Given that this is a semantic web journal, I find the introduction a bit elementary and appears to be written for readers without any prior knowledge about semantic web technologies. The statement about RDF being based on XML can be revised because RDF better is presented as a graph-based data model independent of XML. The motivation for this work, however, is well described. The description of the RDF-vocabulary developed for RDA is acceptable, but the authors could distinguish better between RDA as a standard for descriptive cataloguing and the RDF-vocabulary developed for the elements and relationship designators in RDA. The authors argue that there is need for data processing before bibliographic records can be published as linked open data, which of course is perfectly correct, but it is difficult to figure out what they mean by “encoded using heterogeneous library standards”.

In “Related work” the authors demonstrate knowledge about recent comparable initiatives/projects in the library domain, but a I miss references to research on the process and problems related to transforming library records to the FRBR model and get the impression is that this is largely ignored in this project. The transformation process is described merely from a technical technical point of view, but the main challenge is quality in terms of semantic correctness in the result. Please check e.g. the paper by Decourselle from the TPDL 2015 proceedings, earlier papers by Aalberg et. al. (this reviewer), Manguinas et. al., M. Yee, as well as papers from the Variations2-project etc.
The relational database that is used internally to store the Biblioteca Virtual Miguel de Cervantes appears less interesting and the presentation could benefit from a more dominant focus on the final ontology instead. After all, it is the final output of triples that will be exposed to others. I also miss a better description on the logic applied in the transformation. The guidelines by LC they refer to are primarily a mapping between properties which typically has to be accompanied by some interpretation logic for identifying and relating the entities described in each record.
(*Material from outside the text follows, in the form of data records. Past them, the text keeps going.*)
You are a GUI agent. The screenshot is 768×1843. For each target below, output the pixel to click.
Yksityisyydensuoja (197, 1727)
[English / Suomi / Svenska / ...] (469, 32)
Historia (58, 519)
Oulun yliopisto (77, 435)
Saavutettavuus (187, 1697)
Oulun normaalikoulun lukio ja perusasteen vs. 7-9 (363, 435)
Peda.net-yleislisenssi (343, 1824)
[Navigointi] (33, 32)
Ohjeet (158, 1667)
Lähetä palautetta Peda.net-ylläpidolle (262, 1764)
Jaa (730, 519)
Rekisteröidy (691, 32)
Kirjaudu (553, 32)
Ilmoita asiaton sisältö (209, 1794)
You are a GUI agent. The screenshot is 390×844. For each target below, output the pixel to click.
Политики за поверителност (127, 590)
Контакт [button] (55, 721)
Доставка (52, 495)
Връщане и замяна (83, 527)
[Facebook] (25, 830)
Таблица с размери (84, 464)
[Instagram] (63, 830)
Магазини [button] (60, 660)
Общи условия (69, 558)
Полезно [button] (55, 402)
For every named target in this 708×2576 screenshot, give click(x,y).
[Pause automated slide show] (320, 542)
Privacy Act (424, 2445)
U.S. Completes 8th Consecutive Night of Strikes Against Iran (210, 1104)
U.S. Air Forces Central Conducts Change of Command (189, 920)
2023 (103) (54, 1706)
Results are presented in the final section and the claim is that the procedure has been able to automatically transform a reasonable number of records “successfully”. The main problem in the result section is lack of discussion on what they have succeeded with. The quality is merely discussed from a syntactical point of view, described by counting classes, properties, triples and entities that are linked to external collections (such as VIAF). A more in depth discussion/analysis of the the data in the context of its use, is needed to show the actual quality/reuse value of this data. A simple query performed by this reviewer on the SPARQL endpoint for works having Cervantes as author, returns a listing of 408 works (?), including numerous works with different URI but titles that indicate equivalent entities (“El ingenioso hidalgo don Quijote de la Mancha” and variants of this title). This simple test indicates that the problem of deduplication and erroneously identified instances is ignored in this project which also was my impression from reading the article. This reviewer may of course be wrong, but the paper does not give any evidence of the opposite. The result is a collection that implements the vocabularies of RDA and shows what can be done in terms of coding data for the semantic web, but does not recognize and deal with the migration problems and quality issues that have been identified in previous research.

Main conclusion is that this potentially is a relevant contribution, but there is a need for major revision before it can be accepted. In particular, the authors should include a discussion on the typical migration problems and quality issues that others have identified for transforming MARC-data into FRBR. Secondly, they need to include some evidence demonstrating the actual quality of the final data e.g. by looking at the results for known cases, counting duplicate as well as erroneously generated entities etc. Given that the proper migration of library data into richer semantic models such as FRBR coded using the RDA-vocabulary is a very hard problem, I do not expect such data to show perfect results, but I do expect a thorough discussion about well known migration challenges, the solutions they have implemented and evidence on the results they have achieved.